Паломников было семеро, как обычно — думают, что число семь счастливое: у Авраама было семь апостолов — в неделе насчитывается семь дней — и так далее. К северу от моря Хадсона группы паломников часто направляются в места, менее святые, чем Нубер, — обычно это гробницы, отмечающие места, которые, как говорят, посетил Авраам и где он проповедал, и эти группы, особенно в Нуине, многочисленнее, часто оживленные и полны веселья.

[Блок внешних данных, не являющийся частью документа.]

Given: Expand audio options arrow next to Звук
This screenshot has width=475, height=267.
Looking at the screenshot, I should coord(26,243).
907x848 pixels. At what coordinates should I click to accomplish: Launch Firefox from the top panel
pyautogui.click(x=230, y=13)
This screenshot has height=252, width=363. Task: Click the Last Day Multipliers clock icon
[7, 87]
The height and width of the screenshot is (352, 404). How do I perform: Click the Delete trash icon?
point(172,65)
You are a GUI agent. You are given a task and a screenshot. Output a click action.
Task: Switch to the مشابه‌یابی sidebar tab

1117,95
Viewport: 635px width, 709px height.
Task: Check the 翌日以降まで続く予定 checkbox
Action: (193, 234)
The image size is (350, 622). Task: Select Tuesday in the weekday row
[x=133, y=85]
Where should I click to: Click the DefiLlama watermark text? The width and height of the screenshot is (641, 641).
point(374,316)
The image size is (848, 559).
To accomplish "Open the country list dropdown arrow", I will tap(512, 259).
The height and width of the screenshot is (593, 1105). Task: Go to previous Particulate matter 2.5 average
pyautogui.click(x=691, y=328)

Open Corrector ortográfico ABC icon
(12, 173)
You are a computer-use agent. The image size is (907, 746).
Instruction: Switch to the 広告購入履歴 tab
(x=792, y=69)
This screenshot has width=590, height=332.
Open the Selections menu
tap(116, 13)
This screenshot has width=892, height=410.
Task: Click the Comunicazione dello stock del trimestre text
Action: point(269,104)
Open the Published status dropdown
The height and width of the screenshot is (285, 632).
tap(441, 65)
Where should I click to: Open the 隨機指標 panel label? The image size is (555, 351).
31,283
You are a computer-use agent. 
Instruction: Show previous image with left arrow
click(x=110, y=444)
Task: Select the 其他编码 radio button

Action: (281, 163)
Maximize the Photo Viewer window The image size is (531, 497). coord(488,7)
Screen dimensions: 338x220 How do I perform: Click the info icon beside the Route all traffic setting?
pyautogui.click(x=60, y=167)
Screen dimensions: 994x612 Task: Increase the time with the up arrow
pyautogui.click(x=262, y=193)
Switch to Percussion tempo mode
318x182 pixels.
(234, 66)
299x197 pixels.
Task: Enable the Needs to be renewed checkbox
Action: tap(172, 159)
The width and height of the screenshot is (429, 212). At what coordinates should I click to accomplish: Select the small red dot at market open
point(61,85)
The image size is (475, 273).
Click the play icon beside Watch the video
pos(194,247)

К ним присоединяются странствующие студенты, ради озорства и компании, и подобная толпа может, в самом деле, произвести радостную суматоху на дорогах. Группа в «Черном принце» была не такой — несомненно, на первом месте у них была религия, у всех, кроме Джерри, но по виду его родителей создавалось впечатление, что на него снизойдет хоть какая-то святость, когда они доберутся до Нубера. Другие паломники остались в моей памяти почти безликими — три женщины и один мужчина. Одна из женщин была молодой и довольно хорошенькой, но все, что всплывает в памяти, — это впечатление робости и слишком белое лицо; думаю, одна из двух старших женщин являлась ее матерью или тетей.

— Развалины, принадлежащие городу Древнего Мира, называвшемуся Олбани, которые мы видели несколько дней назад возле современного села с таким же названием, — сказал отец Фэй, — это последнее, что встретим на нашем пути в Нубер. — Он также хорошо справлялся с беконом, как на такого кроткого человека. — В этом регионе, который мы сейчас пересекаем, в древние языческие времена, говорят, в основном располагались фермерские хозяйства, поэтому нельзя ожидать никаких значительных памятников. — Баритон[70] отца Фэя, низкий, плавный, удивительно сильный, побуждал меня думать о незагустевшем меде, капающем на сдобную булочку, и когда я взглянул снова, чтоб меня поимели, если они не ели булочек, настоящих кукурузных булочек, только что вынутых из печи, так как я видел поднимавшийся пар, когда Джерри разрезал булочку и шлепнул на нее масло. — По-настоящему гористая территория Кэтскил была оставлена в древние времена, как и теперь, более или менее в своем естественном состоянии.

— Я часто задаю себе вопрос, сэр, — сказал отец Джерри, — об источнике процветания Кэтскила. Трудно ожидать благосостояния в горной стране.